SUPPLIED DATA START

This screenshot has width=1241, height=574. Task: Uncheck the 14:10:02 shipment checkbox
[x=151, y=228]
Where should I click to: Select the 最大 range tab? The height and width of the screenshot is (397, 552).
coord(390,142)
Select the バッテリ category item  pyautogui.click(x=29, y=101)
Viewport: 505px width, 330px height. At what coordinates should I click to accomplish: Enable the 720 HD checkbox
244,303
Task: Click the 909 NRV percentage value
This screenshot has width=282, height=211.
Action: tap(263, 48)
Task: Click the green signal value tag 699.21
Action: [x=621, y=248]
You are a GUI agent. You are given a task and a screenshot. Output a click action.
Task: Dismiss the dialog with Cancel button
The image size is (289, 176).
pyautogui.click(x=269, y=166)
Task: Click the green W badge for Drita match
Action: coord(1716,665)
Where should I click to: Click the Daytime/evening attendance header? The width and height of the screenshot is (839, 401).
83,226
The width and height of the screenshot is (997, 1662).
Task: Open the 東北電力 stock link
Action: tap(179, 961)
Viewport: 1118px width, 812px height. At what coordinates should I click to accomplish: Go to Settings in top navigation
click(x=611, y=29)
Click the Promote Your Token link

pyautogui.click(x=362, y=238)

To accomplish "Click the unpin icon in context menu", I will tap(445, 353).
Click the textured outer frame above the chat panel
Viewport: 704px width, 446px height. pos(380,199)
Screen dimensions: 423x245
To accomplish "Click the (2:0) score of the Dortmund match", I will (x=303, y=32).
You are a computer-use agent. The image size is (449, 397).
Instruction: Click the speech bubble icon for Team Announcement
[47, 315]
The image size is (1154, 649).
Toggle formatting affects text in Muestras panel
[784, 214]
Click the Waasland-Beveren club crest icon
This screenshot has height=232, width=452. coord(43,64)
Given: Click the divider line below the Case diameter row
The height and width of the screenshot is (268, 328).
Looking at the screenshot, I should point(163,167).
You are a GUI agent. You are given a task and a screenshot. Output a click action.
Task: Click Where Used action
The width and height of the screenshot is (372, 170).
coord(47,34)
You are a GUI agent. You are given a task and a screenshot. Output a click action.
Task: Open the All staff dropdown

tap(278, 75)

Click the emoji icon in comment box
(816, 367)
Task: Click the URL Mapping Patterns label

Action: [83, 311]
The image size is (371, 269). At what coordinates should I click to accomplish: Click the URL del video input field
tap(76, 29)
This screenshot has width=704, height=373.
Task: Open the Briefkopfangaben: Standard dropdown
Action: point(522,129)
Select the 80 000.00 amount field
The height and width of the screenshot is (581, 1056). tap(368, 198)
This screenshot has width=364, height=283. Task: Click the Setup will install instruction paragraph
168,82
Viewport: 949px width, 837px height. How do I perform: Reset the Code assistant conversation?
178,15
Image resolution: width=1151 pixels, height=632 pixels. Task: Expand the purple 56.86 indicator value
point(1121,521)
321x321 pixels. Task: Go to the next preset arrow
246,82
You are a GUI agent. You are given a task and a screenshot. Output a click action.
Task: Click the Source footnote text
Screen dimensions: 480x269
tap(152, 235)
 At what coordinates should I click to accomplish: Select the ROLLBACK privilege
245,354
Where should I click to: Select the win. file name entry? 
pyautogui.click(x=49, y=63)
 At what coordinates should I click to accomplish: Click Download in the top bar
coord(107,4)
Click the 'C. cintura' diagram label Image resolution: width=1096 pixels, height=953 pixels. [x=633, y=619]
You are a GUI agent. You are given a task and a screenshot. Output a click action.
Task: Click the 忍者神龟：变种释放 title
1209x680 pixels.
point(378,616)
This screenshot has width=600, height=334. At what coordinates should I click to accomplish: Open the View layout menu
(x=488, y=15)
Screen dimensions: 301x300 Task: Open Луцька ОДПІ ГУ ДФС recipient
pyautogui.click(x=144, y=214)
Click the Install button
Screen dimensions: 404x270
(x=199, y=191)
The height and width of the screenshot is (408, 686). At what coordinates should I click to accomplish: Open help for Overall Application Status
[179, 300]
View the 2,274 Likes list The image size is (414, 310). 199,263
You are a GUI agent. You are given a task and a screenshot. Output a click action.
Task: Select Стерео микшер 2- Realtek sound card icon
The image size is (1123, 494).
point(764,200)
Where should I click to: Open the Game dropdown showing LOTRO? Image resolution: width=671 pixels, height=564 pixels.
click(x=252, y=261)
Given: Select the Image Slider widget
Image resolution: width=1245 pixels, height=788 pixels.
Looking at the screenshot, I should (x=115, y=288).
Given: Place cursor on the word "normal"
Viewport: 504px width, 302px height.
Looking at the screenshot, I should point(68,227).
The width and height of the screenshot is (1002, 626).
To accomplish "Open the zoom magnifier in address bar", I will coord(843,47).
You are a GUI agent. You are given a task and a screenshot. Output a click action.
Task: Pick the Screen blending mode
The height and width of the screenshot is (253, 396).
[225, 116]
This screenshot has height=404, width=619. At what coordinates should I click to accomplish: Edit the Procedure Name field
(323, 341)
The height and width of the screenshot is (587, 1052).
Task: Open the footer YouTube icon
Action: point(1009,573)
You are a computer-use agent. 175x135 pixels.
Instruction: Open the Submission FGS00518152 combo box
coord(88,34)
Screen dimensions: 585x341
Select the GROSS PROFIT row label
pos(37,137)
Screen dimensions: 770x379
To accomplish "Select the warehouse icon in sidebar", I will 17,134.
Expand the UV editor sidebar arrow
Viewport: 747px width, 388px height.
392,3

SUPPLIED DATA END

**TASK REQUIREMENTS:** Copy the lines of the entries above that mention "computer".

**EXERCISE OUTPUT:**
You are a computer-use agent. The image size is (449, 397).
You are a computer-use agent. 175x135 pixels.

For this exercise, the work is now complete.